Comparative proteomics of ERK7- and AC9-depleted parasites. (A and B) Volcano plots showing all the proteins found in ERK7 (A) and AC9 (B) mAID parasites and their differential abundances in auxin-treated parasites versus untreated parasites (LFDR, local false discovery rate). The most significant changes are colored and grouped based on their known and predicted (LOPIT) localizations. On the left (in green) are proteins that are depleted and that majorly localize to the apical complex. The proteins on the right (in magenta) are the ones that are enriched and are found majorly within the micronemes. (C) Venn diagrams showing the significant changes in ERK7 and AC9 (proteins individually depleted or enriched) and the common proteins depleted or enriched in both ERK7 and AC9 auxin-treated parasites. (D) Predicted localization of enriched and depleted proteins in both ERK7 and AC9 according to hyperLOPIT.

FIG 6

Statistically significant proteins depleted/enriched in both strains. (A and B) Heat maps showing the most significant changes (FDR < 0.05) under both ERK7 and AC9 (auxin-treated) conditions. In green (A) are the proteins that are significantly depleted, and in magenta (B) are the proteins that are significantly enriched in both ERK7 and AC9. Predicted (LOPIT) localizations and previously localized proteins are also indicated (1, 7, 8, 23, 24, 31, 40–47, 51). (C) Expression profile of proteins with no “experimental localization” presented in panel B. Out of 17 proteins, 7 of them (thick lines/shades of magenta) share a similar expression profile with a typical IMC-related protein, namely, IMC1 (cyan).
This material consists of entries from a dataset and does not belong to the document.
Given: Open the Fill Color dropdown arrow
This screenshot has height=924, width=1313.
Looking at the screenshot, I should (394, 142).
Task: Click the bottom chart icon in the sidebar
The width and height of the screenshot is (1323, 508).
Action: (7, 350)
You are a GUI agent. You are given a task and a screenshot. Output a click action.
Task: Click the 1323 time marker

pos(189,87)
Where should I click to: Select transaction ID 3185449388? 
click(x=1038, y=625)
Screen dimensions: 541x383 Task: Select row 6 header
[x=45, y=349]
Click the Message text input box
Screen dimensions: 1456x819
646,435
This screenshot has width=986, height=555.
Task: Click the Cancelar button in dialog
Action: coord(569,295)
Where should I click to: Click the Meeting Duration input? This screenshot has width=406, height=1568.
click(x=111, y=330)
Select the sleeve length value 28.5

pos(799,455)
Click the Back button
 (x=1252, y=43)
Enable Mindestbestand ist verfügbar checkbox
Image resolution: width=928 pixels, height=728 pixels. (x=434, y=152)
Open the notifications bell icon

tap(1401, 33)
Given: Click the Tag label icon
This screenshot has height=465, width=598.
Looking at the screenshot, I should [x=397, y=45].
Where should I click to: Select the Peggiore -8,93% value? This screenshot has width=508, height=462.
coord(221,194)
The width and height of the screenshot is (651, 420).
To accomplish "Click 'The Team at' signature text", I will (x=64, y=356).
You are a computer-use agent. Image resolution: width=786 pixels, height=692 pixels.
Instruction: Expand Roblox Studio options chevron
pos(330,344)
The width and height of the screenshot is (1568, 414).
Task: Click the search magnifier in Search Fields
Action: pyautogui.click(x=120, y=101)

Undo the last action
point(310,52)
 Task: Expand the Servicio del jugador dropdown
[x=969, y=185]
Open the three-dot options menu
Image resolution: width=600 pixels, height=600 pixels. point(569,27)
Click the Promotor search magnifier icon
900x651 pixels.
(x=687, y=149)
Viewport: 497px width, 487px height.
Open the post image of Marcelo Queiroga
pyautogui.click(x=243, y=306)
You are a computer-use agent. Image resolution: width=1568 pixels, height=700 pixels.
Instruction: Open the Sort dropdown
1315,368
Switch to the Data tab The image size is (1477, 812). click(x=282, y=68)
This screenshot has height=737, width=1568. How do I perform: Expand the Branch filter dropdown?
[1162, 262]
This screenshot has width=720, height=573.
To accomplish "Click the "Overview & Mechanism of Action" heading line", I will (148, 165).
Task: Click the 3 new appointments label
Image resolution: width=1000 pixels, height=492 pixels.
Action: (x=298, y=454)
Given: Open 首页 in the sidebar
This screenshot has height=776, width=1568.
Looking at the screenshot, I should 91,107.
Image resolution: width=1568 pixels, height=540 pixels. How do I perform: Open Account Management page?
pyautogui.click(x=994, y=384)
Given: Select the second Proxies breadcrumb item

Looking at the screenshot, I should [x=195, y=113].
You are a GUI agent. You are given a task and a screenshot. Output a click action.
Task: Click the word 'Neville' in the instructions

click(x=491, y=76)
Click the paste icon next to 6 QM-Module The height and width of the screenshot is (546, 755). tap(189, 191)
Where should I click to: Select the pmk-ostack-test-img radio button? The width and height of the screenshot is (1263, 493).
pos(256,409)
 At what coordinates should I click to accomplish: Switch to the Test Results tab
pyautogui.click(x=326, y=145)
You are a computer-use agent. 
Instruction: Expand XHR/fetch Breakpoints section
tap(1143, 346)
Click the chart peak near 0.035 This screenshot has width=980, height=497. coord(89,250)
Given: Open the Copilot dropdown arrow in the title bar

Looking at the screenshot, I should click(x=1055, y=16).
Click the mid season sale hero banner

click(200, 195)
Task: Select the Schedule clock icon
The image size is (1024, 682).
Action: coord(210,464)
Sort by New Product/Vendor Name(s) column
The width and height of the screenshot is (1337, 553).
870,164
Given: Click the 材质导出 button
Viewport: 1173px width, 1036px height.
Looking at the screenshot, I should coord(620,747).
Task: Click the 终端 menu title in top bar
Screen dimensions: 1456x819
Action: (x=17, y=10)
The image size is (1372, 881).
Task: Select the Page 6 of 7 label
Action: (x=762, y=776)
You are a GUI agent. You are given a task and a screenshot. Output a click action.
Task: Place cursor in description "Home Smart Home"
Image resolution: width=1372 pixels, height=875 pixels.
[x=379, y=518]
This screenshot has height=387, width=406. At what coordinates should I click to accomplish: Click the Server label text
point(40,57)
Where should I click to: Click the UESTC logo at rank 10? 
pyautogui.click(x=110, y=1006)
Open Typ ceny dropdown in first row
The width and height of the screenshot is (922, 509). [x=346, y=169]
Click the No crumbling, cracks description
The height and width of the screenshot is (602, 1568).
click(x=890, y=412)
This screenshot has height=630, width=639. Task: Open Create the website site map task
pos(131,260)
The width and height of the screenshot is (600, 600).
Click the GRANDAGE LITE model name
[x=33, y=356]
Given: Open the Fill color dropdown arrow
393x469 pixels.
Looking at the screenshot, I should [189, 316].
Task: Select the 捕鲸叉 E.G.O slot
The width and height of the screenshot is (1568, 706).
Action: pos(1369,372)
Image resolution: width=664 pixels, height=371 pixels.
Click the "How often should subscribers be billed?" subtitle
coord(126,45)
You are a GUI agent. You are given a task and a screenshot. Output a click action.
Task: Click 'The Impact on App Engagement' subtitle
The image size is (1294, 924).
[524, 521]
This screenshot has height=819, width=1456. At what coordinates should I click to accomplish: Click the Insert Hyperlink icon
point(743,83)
The 10 others, with different expression profiles, are presented with thin gray lines. Data were retrieved from the ToxoDB website [Transcriptomic data “T. gondii ME49 Cell Cycle Expression Profiles (RH)” from reference 52].

FIG 7

Validation of potential new apical and IMC proteins. (A) Table presenting the four candidates successfully tagged in the ERK7-mAID strain. (B) TGGT1_246040 localizes as discrete dots throughout the cytoplasm of nondividing and dividing parasites. Bars = 2 μm. (C) AC11 (TGGT1_266080) localizes only at the apical cap of mature cells and is affected by the disorganization of the apical pole in ERK7-depleted parasites. Bars = 2 μm. The graph presents the quantification of vacuoles with at least one parasite displaying abnormal AC11 staining. Around 200 vacuoles were counted for each of the three independent biological replicates. (D) IMC33 (TGGT1_282070) decorates the IMC of forming daughter cells. It appears early during daughter cell biogenesis and seems to accumulate at the growing end of the daughter cells before their emergence. Bars = 2 μm. (E) IMC34 (TGGT1_212770) decorates the IMC of forming daughter cells only. The black arrowhead indicates nondividing parasites with no IMC34 signal, while the white arrowhead indicates dividing parasites displaying clear IMC34 staining. Bars = 2 μm.